The Shift Software Engineer role requires the technical ability to read existing code, add and update features, and write tests, but also leans heavily on a candidate's ability to translate tickets into functionality and communicate with all parties/departments involved in feature sign off and deployment. This project is designed to test all of these skills and will be evaluated in a cross-departmental panel interview with members of the engineering, product, and design teams.
For this project, you are provided a basic React application built with NextJS (https://nextjs.org/). You will find a small set of components in the src
folder and a single page in the pages
folder (index.js in pages is the only page, and also the root route). This is a scaled down version of Shift's stack, which is also built on NextJS.
Other things of note:
-
There is no API for this project, instead, static data comes from
candidates.json
as an API mock. -
Some additional NextJS documentation can be found in
NEXTJS.md
, you can refer to their documentation for more information about the library as needed. -
In the
TICKET.md
file, you will find an example feature ticket that is similar to tickets Shift engineering receives from the product team.
The test framework included in this example repo is Jest with React Testing Library. Tests are held in folders called __tests__
and tests are run with yarn test
.
Read the TICKET.md
file to understand the feature task and its acceptance criteria.
- write down any questions you would ask for further clarification on the ticket/feature requirements or project in general.
- add the components and code you think are necessary to implement the feature. Be intentional about your componenets and be prepared to explain why you chose the approach you did.
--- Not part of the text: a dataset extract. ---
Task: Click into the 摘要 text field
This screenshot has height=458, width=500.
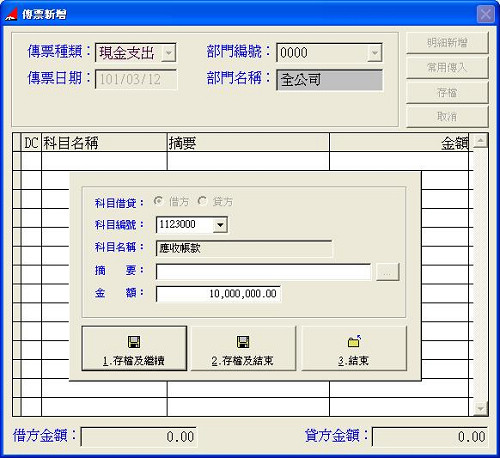Action: point(263,272)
- write the test scenarios you think are necessary to cover the feature acceptance criteria (these can be added in a text or md file included in the project).
- (optional) write jest tests for the test scenarios you already identified. If you want to follow TDD flow, tell us about how you did that.
- (optional) use Material UI for styles and UI components. This will require adding additional packages to the repo
The interview will be conversational with time for you to ask any questions, walk us through your process, and explain things like:
- why you chose the components/approach/logic you did
- where any unknown or areas for further discussion came up
- how you would go about writing automated tests
During the interview you will be able to share your screen to walk us through any code or text files, you can also put your fork of the repo up on github and share the link with us.